Typing Request Headers

Headers arrive as strings or undefined:

// Define expected authorization header

interface AuthHeaders {
	authorization?: string;
}

app.get('/protected', (req: Request<{}, {}, {}, {}, AuthHeaders>, res: Response) => {
	const authHeader = req.headers.authorization;

	if (!authHeader) {
		return res.status(401).send('Unauthorized');
	}

	// Process authorization header

	const token = authHeader.replace('Bearer ', '');

	// …
});

But the fifth generic parameter of Request is less commonly used.
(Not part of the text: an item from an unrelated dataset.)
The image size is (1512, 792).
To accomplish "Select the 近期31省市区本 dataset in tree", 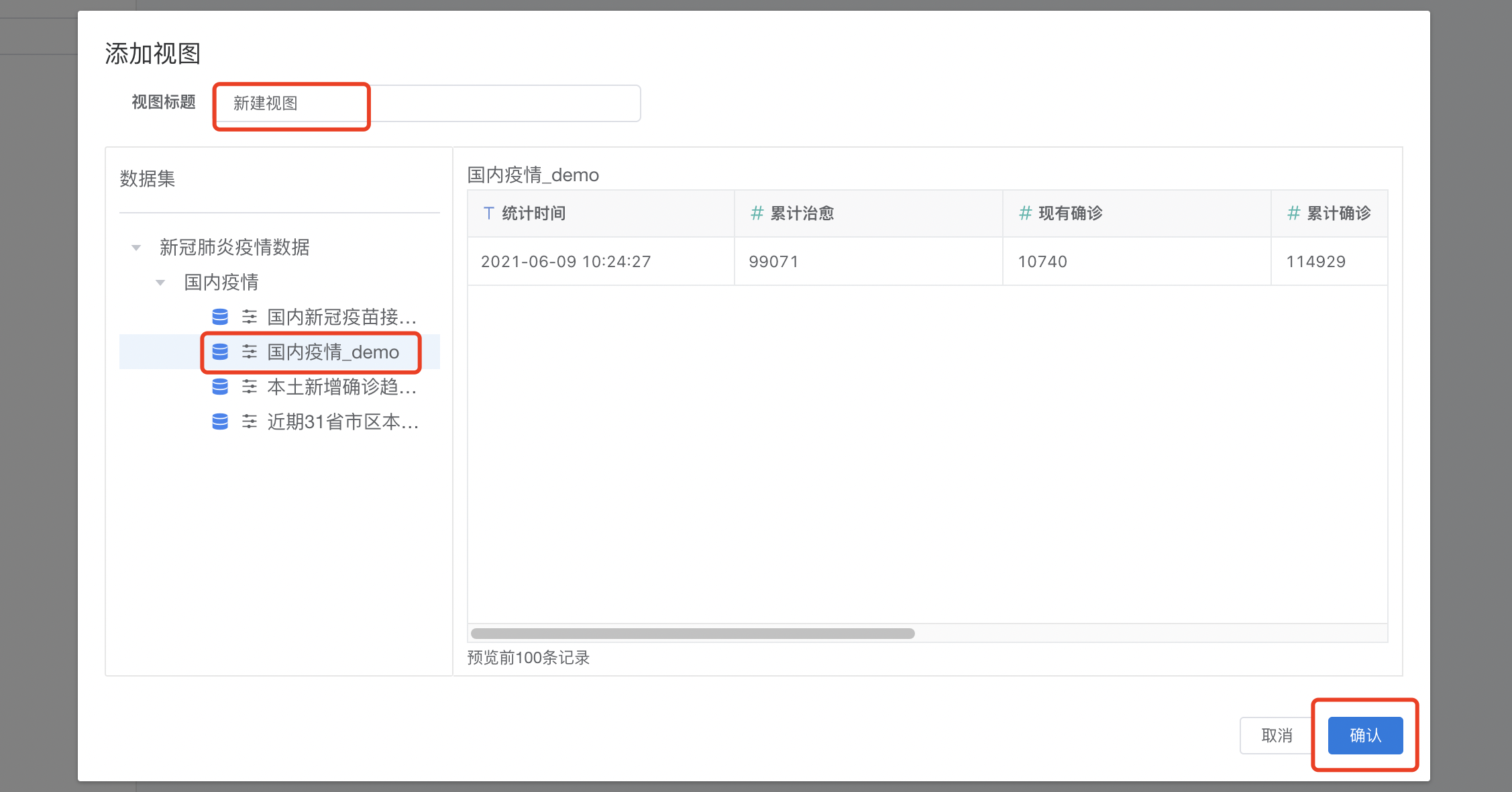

A more practical approach is to use type assertions or header validation:

// Header validation middleware

function requireHeader(headerName: string) {
	return (req: Request, res: Response, next: NextFunction) => {
		if (!req.headers[headerName]) {
			return res.status(400).json({
				error: `Missing required header: ${headerName}`,
			});
		}

		next();
	};
}

// Using the middleware

app.get('/protected', requireHeader('authorization'), (req: Request, res: Response) => {
	// We can now safely assert this exists

	const authHeader = req.headers.authorization as string;

	// …
});

Setting Response Headers

For response headers, TypeScript’s help is more limited because headers are set imperatively:

app.get('/api/data', (req: Request, res: Response) => {
	// Set headers

	res.setHeader('Content-Type', 'application/json');

	res.setHeader('Cache-Control', 'no-cache');

	// Send response

	res.json({ data: 'example' });
});

We can improve this with constants and helper functions:

// Define header constants

const HEADERS = {
	CONTENT_TYPE: 'Content-Type',

	CACHE_CONTROL: 'Cache-Control',

	AUTHORIZATION: 'Authorization',
} as const;

// Define header value constants

const CONTENT_TYPES = {
	JSON: 'application/json',

	HTML: 'text/html',

	XML: 'application/xml',
} as const;

// Helper function for setting common headers

function setStandardHeaders(res: Response): void {
	res.setHeader(HEADERS.CONTENT_TYPE, CONTENT_TYPES.JSON);

	res.setHeader(HEADERS.CACHE_CONTROL, 'no-cache');
}

// Usage

app.get('/api/data', (req: Request, res: Response) => {
	setStandardHeaders(res);

	// Additional custom headers

	res.setHeader('X-Custom-Header', 'value');

	res.json({ data: 'example' });
});

Working with Cookies

Cookies add another layer of complexity. The popular cookie-parser middleware extends the request object:

import cookieParser from 'cookie-parser';

// Setup cookie parser

app.use(cookieParser());

// Define expected cookies

interface AuthCookies {
	sessionId?: string;
}

// Create a middleware to validate required cookies

function requireCookie(cookieName: string) {
	return (req: Request, res: Response, next: NextFunction) => {
		if (!req.cookies?.[cookieName]) {
			return res.status(400).json({
				error: `Missing required cookie: ${cookieName}`,
			});
		}

		next();
	};
}

// Use it in routes

app.get('/dashboard', requireCookie('sessionId'), (req: Request, res: Response) => {
	// Safe to assert this cookie exists

	const sessionId = req.cookies.sessionId as string;

	// Use the session ID

	// …

	res.send('Dashboard');
});

// Setting cookies

app.post('/login', (req: Request, res: Response) => {
	// Authentication logic

	// …

	// Set cookie

	res.cookie('sessionId', 'abc123', {
		httpOnly: true,

		secure: process.env.NODE_ENV === 'production',

		maxAge: 24 * 60 * 60 * 1000, // 24 hours
	});

	res.json({ success: true });
});

The cookie-parser types are included with @types/cookie-parser, which extends the Express Request interface.

Last modified on .